_Your goal_.
Find the line that contains "600x537 pixels." in the entries below. Restate it and every line after it, word for word, with no pictures.

(Records from a data source)
┌────────
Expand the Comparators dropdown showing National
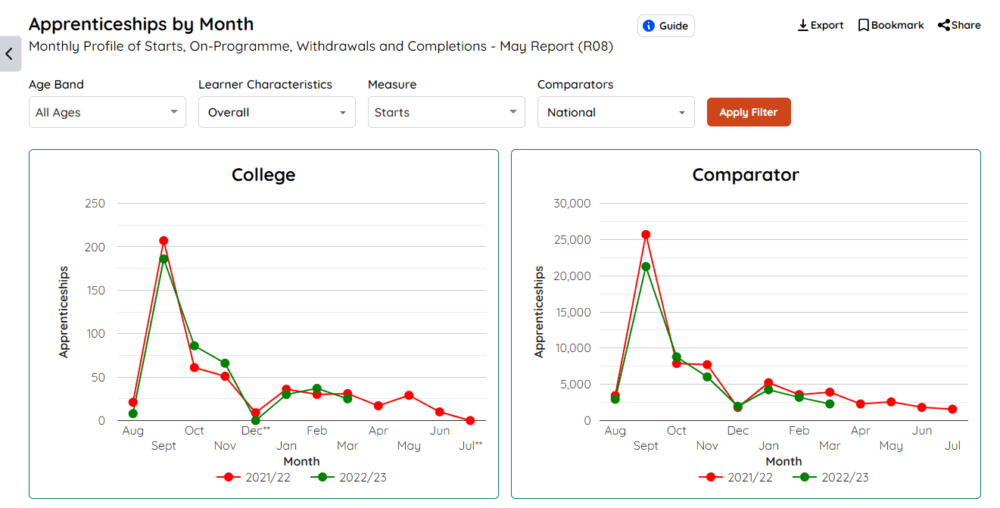The width and height of the screenshot is (1000, 508). pos(615,112)
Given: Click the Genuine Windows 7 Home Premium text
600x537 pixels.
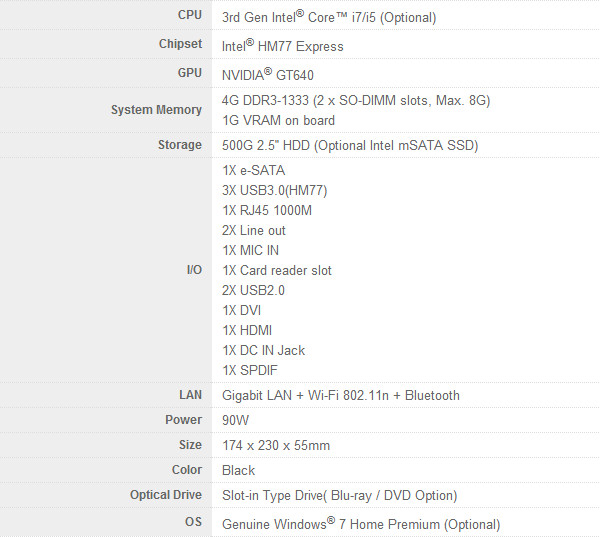Looking at the screenshot, I should (361, 524).
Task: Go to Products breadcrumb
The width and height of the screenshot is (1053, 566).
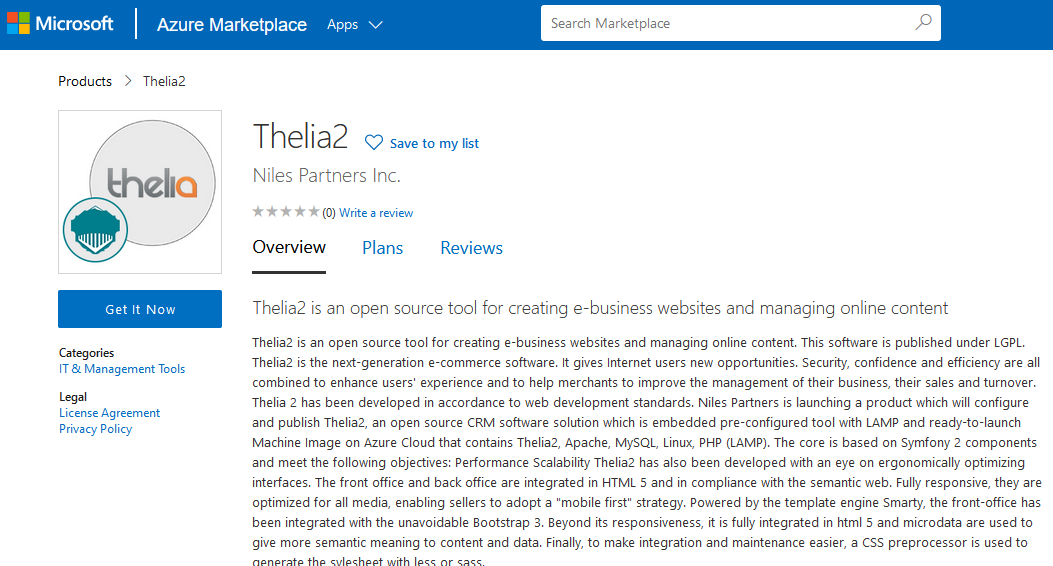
└────────
_Answer box_.
600x537 pixels.
Looking at the screenshot, I should (361, 524).
Task: Go to Products breadcrumb
The width and height of the screenshot is (1053, 566).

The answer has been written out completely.